▶ _What you are asked to do_: Excluding pictures, retype the line with "The image size is (718, 1600)." and each line that follows it to the end of the data below, word for word.

[Items from a dataset]
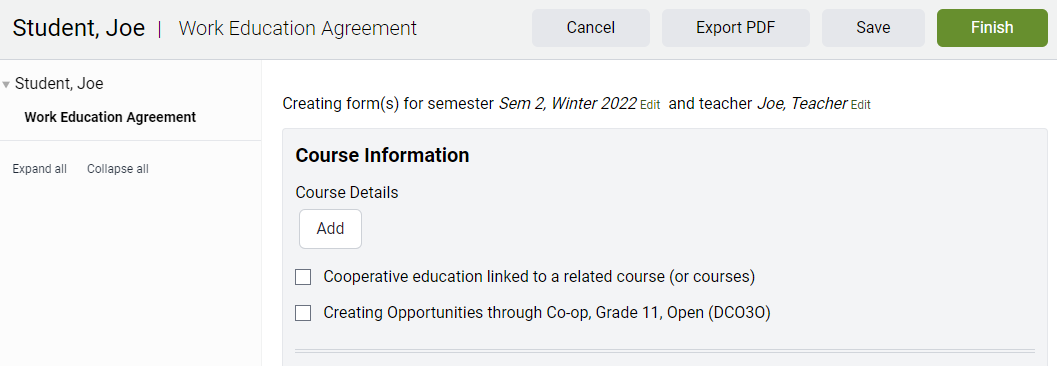This screenshot has height=366, width=1057.
Task: Open Work Education Agreement in the sidebar
Action: [x=110, y=117]
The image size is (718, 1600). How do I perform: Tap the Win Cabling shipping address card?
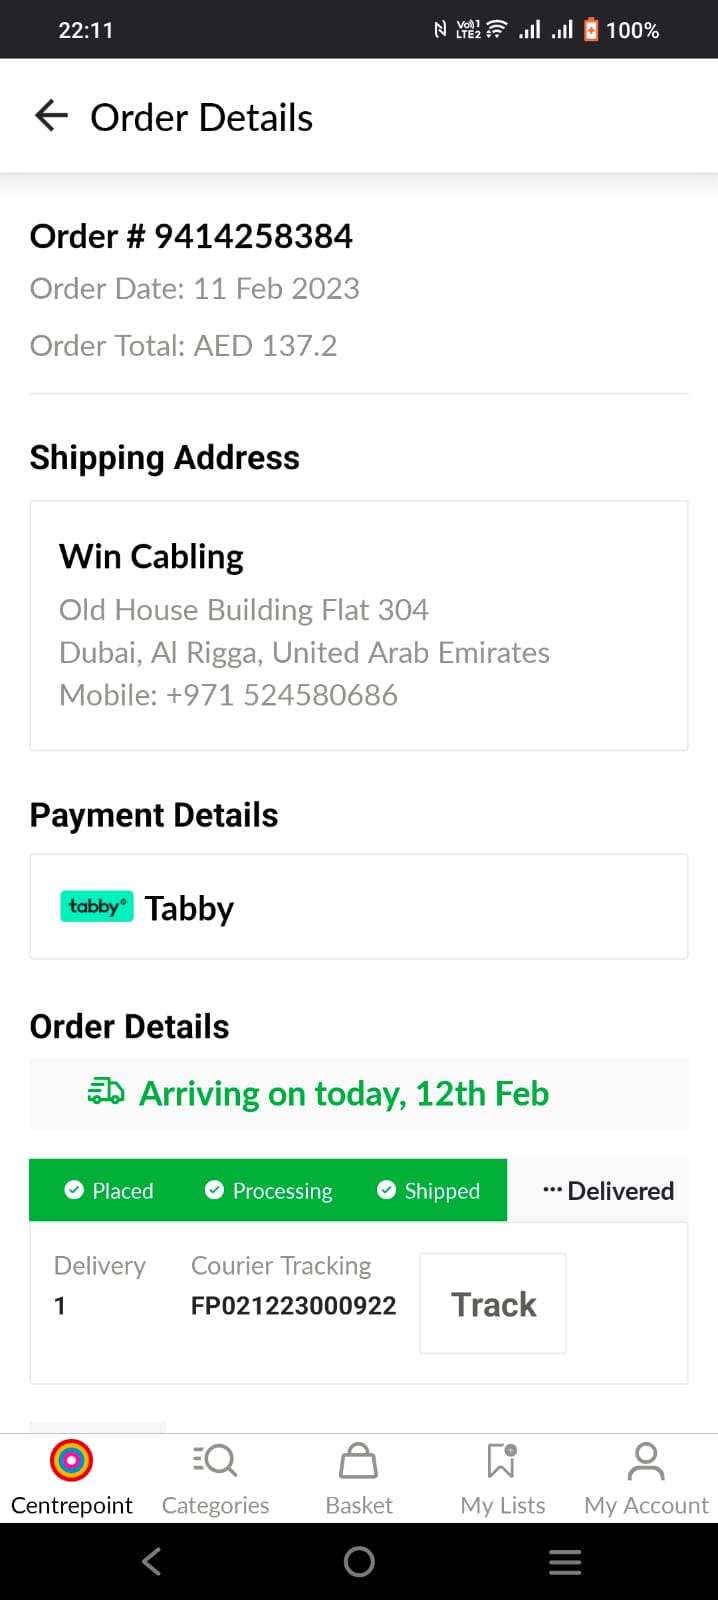coord(359,625)
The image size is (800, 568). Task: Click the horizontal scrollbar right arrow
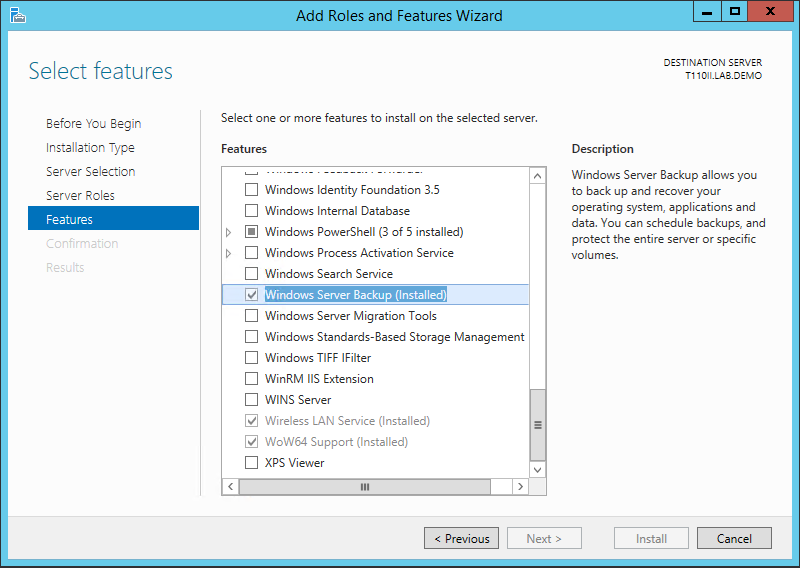[x=520, y=486]
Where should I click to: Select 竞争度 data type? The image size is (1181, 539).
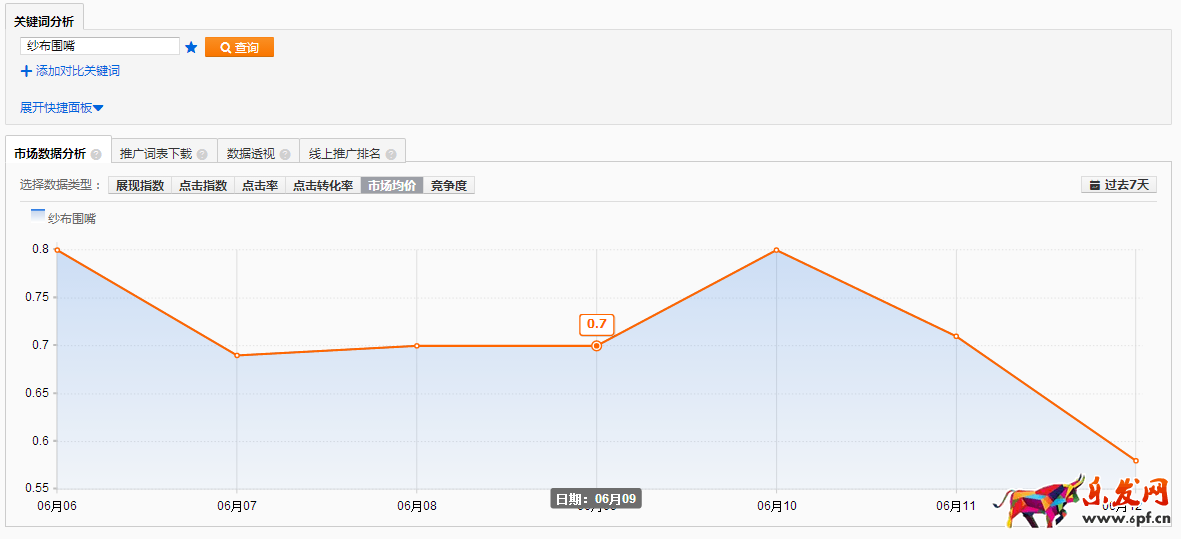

▶ _Answer below_:
The image size is (718, 1600). How do I perform: Tap the Win Cabling shipping address card?
coord(359,625)
The image size is (800, 568). Task: Click the horizontal scrollbar right arrow
[x=520, y=486]
Where should I click to: Select 竞争度 data type? The image size is (1181, 539).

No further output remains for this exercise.